7 Comments on “Five tips for converting content to DITA”

  1. Boy, where can I start with this?! With #5, you’re a man after my own heart. A way-too-common writer refrain is, “But it’s valid. The spec says it’s okay.” In fairness, though, writers hear you talking out of both sides of your mouth…one side says to them, “You must adhere to the standard” and the other side says, “Except when the standard is too permissive.” There’s so much of a “feel” aspect of authoring, even in a standard like DITA, and I use that to counteract writers’ fears that moving to structured authoring will turn them into automatons.

    If I were going to add a #6, it would be “If you’re hoping to automate your conversion, make sure your input is uniform.” Your FrameMaker or Word template can be weird…that’s okay. Those of who who write conversion scripts can work with weird. What we *can’t* work with is random.

    Great post!

    1. And I will append 6a, Leigh:

      If your files are so full of formatting overrides and tweaks (for example, creating side heads by inserting a disconnected text frame for each heading*), automated conversion may not be a possibility.

      * I didn’t make this up, unfortunately.

  2. 7. If your legacy content is not already topic-based, the most efficient approach is probably to outline your modules and then rewrite the content into topics, using a few scraps here and there.

  3. By far, the number one thing that must be considered is content strategy. Only then can you make a competent decision on which content model – whether that’s DITA or something else – will best fit what it is you want to do with your content.
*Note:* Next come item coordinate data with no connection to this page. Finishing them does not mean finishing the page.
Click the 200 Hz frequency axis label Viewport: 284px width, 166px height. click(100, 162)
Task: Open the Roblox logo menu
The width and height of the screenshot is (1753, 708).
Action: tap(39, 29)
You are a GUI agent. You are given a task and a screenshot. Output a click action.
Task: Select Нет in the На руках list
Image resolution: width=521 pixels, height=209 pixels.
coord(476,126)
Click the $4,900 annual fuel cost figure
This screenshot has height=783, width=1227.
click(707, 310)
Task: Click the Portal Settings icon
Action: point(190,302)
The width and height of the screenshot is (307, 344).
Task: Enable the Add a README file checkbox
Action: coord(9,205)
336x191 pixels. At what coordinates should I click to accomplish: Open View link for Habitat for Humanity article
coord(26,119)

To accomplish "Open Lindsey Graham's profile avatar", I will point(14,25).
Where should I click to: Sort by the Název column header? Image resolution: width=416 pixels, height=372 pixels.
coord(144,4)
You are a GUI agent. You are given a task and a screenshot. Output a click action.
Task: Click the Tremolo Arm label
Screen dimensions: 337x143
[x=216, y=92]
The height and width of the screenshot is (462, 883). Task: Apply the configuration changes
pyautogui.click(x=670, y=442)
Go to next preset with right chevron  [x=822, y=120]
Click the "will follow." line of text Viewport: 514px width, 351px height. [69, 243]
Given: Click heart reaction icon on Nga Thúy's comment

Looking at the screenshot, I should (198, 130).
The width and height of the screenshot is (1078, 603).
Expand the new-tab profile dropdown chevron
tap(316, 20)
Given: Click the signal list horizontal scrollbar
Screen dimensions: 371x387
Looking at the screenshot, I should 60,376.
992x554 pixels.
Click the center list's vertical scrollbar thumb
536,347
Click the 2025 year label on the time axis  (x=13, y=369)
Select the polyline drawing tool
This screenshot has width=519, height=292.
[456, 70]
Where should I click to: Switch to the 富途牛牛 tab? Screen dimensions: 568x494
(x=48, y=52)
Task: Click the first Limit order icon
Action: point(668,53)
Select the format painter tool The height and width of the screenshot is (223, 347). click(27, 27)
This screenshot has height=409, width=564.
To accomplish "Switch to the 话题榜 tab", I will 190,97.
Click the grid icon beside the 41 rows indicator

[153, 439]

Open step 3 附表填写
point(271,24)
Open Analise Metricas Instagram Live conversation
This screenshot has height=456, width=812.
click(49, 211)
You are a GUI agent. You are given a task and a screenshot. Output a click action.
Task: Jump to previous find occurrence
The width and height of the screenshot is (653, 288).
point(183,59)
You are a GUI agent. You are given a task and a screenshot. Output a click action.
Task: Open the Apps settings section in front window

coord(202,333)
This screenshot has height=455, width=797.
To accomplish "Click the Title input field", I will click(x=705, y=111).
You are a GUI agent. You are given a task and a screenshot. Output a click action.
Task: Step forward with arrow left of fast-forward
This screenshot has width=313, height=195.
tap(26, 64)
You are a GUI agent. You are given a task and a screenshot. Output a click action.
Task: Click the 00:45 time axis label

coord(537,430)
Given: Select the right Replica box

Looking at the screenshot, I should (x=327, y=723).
    I’ve seen plenty of organizations implement DITA first and only then try to figure out how a DITA workflow might enable them to do something different with their content. This is probably the worst way to implement DITA: you spend a ton of money and effort to less efficiently produce the same output that you were producing before.

    Most tech pubs organizations are, for better or worse, still operating in the book-based world, producing PDFs, some flavor of tri-pane online help, and possibly ebooks. DITA, in my opinion, is poorly suited for this type of a workflow (though from a purely technological perspective, it can be made to work). If you haven’t carefully planned a content strategy for which DITA is optimal (i.e. delivering actual topics), then chances are that your DITA implementation will be unsuccessful.

    Of course, even if you have designed a topic-based content strategy up front, you may find that DITA isn’t ideal for your requirements. For example, most enterprise-level DITA publishing tools seem to be geared towards book publication.

  4. Oh, how I wish you would have written this list PRIOR to doing my conversion! Or wait, did you write this list BECAUSE of my conversion?
    Regardless, I whole-heartedly agree…especially with #2!

    1. As the credits before a movie say: “Inspired by true events.” But those events weren’t all on your project! Number 4 was heavily inspired by your second conversion effort, I will admit.